I think it's the generation that they are. My grandmother (born around 1915) was of the generation that dressed 'old' from middle age. Hers was the generation that had the concept of 'mutton dressed as lamb' as an insult for people who behaved/dressed younger than they were.

My Mum (now 80) is of the generation that values youthfulness very highly, as a generation they were a bit sneery about their parents allowing themselves to be old before their time. She was absolutely horrified when I stopped dying my hair in my forties and went grey, possibly in part because a grey-haired daughter made her look older.

ConstanceL · 06/01/2022 12:08

My wonderful aunt-in-law was talking about this the other day - she is turning 80 next year and that doesn't bother her, but what does bother her is being the mother of a 50 year old, she says that's what makes her feel old, not her own advancing years. Although this was all said very good-naturedly.

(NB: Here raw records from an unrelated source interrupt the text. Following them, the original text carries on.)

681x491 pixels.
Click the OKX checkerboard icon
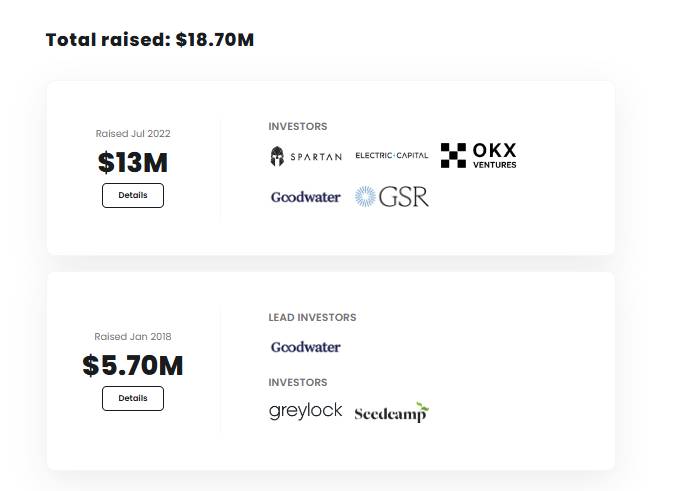[x=453, y=155]
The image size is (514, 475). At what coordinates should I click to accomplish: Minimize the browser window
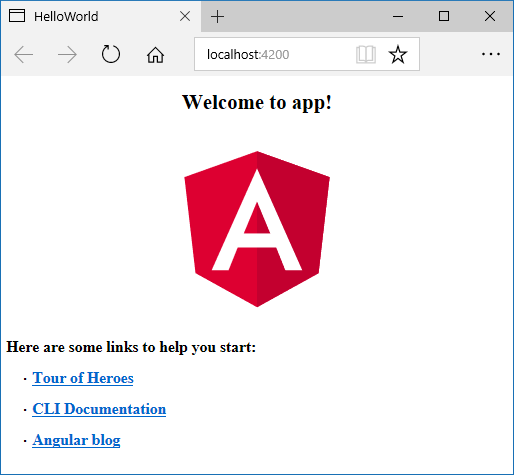[398, 16]
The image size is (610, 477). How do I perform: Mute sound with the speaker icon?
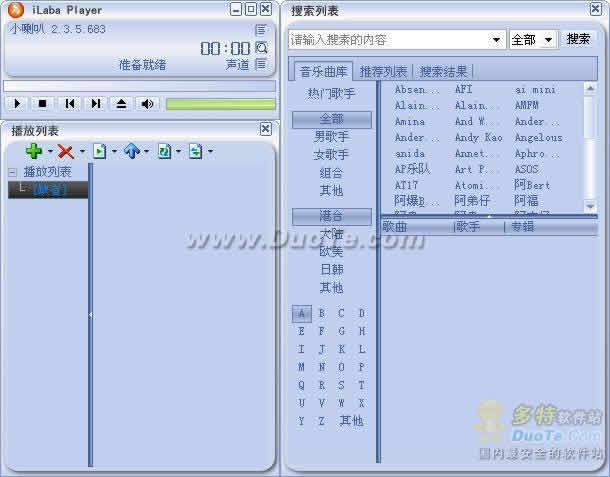(148, 104)
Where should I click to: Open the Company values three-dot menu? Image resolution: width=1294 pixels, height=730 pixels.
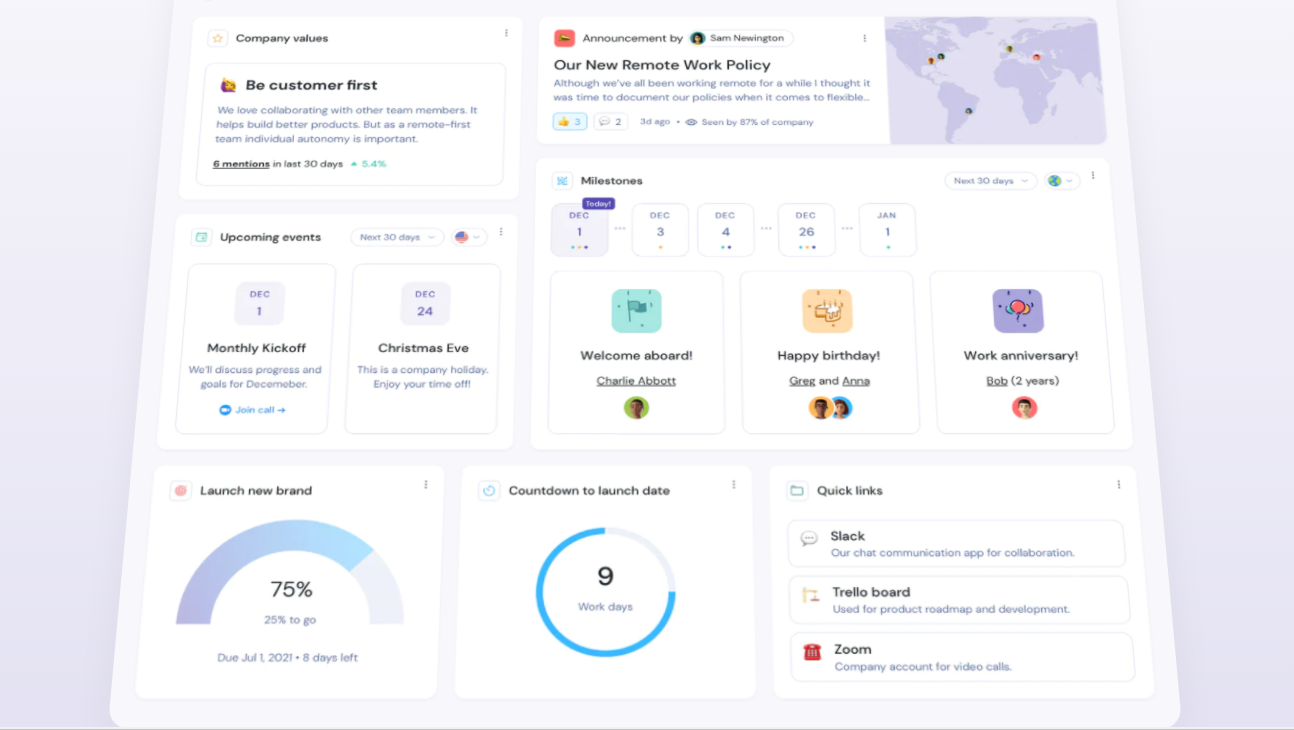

schnubbins · 06/01/2022 12:11

This has made me laugh .My mum thinks I'm still a child at 56 .She was utterly disgusted at me a few weeks go when i was at home in Ireland and met a school friend at the pub on a Friday afternoon.(ladies dont do they sort of thing in her mind)She was sending me messages on What's App telling me that she would come and pick me up just to get me out of the pub .I ignored her messages and she was livid.

inigomontoyahwillcox · 06/01/2022 12:15

Can relate - although mine is always weight related. The last comment was, "you used to have such nice legs - what happened?", thanks mum, I've got nerve damage, scars and a load of metal in one of them so they're hardly gonna be model-like!